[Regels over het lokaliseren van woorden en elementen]
----
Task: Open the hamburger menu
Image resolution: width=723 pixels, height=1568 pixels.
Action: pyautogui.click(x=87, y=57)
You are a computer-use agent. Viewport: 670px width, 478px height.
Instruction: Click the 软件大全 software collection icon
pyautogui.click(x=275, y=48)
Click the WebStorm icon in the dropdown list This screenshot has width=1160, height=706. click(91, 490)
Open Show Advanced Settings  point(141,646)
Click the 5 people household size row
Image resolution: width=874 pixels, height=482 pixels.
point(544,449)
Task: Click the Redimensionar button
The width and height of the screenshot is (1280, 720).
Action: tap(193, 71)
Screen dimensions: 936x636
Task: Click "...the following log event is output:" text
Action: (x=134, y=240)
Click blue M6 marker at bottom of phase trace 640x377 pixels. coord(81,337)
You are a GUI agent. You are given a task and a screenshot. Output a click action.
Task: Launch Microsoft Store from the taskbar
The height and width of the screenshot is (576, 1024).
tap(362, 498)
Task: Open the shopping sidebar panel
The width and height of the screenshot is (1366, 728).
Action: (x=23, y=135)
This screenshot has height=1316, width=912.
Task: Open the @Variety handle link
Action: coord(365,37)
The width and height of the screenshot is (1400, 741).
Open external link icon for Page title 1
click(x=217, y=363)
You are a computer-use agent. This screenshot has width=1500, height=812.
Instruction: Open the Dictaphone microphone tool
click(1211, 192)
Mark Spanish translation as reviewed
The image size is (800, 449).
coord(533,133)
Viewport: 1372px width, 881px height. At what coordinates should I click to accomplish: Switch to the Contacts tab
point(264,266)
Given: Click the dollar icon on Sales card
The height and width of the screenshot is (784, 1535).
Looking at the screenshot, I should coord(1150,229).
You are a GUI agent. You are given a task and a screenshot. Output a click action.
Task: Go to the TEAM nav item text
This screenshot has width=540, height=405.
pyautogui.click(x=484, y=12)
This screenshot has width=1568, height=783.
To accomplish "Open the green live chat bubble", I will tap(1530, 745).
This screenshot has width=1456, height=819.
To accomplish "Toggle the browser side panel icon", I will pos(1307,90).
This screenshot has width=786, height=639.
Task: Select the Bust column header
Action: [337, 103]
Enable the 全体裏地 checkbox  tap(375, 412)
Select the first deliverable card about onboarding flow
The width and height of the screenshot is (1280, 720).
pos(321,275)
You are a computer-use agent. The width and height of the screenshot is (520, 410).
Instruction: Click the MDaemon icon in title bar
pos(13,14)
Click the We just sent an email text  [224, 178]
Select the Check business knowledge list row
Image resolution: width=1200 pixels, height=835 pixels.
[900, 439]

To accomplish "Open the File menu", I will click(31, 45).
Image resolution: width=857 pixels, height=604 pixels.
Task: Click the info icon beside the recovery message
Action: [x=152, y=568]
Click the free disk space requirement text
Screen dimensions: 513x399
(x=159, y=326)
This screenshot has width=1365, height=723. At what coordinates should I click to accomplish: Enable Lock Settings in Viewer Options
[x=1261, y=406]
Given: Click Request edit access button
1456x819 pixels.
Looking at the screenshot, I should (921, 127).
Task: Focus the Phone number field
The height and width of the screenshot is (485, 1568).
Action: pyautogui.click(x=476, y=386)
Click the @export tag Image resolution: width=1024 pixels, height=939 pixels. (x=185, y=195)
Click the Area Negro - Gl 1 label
----
_Opdracht:_
Kun je alle regels hierboven woordelijk overnemen?

_Oplossing:_
Task: Open the hamburger menu
Image resolution: width=723 pixels, height=1568 pixels.
Action: pyautogui.click(x=87, y=57)
You are a computer-use agent. Viewport: 670px width, 478px height.
Instruction: Click the 软件大全 software collection icon
pyautogui.click(x=275, y=48)
Click the WebStorm icon in the dropdown list This screenshot has width=1160, height=706. click(91, 490)
Open Show Advanced Settings  point(141,646)
Click the 5 people household size row
Image resolution: width=874 pixels, height=482 pixels.
point(544,449)
Task: Click the Redimensionar button
The width and height of the screenshot is (1280, 720).
Action: tap(193, 71)
Screen dimensions: 936x636
Task: Click "...the following log event is output:" text
Action: (x=134, y=240)
Click blue M6 marker at bottom of phase trace 640x377 pixels. coord(81,337)
You are a GUI agent. You are given a task and a screenshot. Output a click action.
Task: Launch Microsoft Store from the taskbar
The height and width of the screenshot is (576, 1024).
tap(362, 498)
Task: Open the shopping sidebar panel
The width and height of the screenshot is (1366, 728).
Action: (x=23, y=135)
This screenshot has height=1316, width=912.
Task: Open the @Variety handle link
Action: coord(365,37)
The width and height of the screenshot is (1400, 741).
Open external link icon for Page title 1
click(x=217, y=363)
You are a computer-use agent. This screenshot has width=1500, height=812.
Instruction: Open the Dictaphone microphone tool
click(1211, 192)
Mark Spanish translation as reviewed
The image size is (800, 449).
coord(533,133)
Viewport: 1372px width, 881px height. At what coordinates should I click to accomplish: Switch to the Contacts tab
point(264,266)
Given: Click the dollar icon on Sales card
The height and width of the screenshot is (784, 1535).
Looking at the screenshot, I should coord(1150,229).
You are a GUI agent. You are given a task and a screenshot. Output a click action.
Task: Go to the TEAM nav item text
This screenshot has width=540, height=405.
pyautogui.click(x=484, y=12)
This screenshot has width=1568, height=783.
To accomplish "Open the green live chat bubble", I will tap(1530, 745).
This screenshot has width=1456, height=819.
To accomplish "Toggle the browser side panel icon", I will pos(1307,90).
This screenshot has width=786, height=639.
Task: Select the Bust column header
Action: [337, 103]
Enable the 全体裏地 checkbox  tap(375, 412)
Select the first deliverable card about onboarding flow
The width and height of the screenshot is (1280, 720).
pos(321,275)
You are a computer-use agent. The width and height of the screenshot is (520, 410).
Instruction: Click the MDaemon icon in title bar
pos(13,14)
Click the We just sent an email text  [224, 178]
Select the Check business knowledge list row
Image resolution: width=1200 pixels, height=835 pixels.
[900, 439]

To accomplish "Open the File menu", I will click(31, 45).
Image resolution: width=857 pixels, height=604 pixels.
Task: Click the info icon beside the recovery message
Action: [x=152, y=568]
Click the free disk space requirement text
Screen dimensions: 513x399
(x=159, y=326)
This screenshot has width=1365, height=723. At what coordinates should I click to accomplish: Enable Lock Settings in Viewer Options
[x=1261, y=406]
Given: Click Request edit access button
1456x819 pixels.
Looking at the screenshot, I should (921, 127).
Task: Focus the Phone number field
The height and width of the screenshot is (485, 1568).
Action: pyautogui.click(x=476, y=386)
Click the @export tag Image resolution: width=1024 pixels, height=939 pixels. (x=185, y=195)
Click the Area Negro - Gl 1 label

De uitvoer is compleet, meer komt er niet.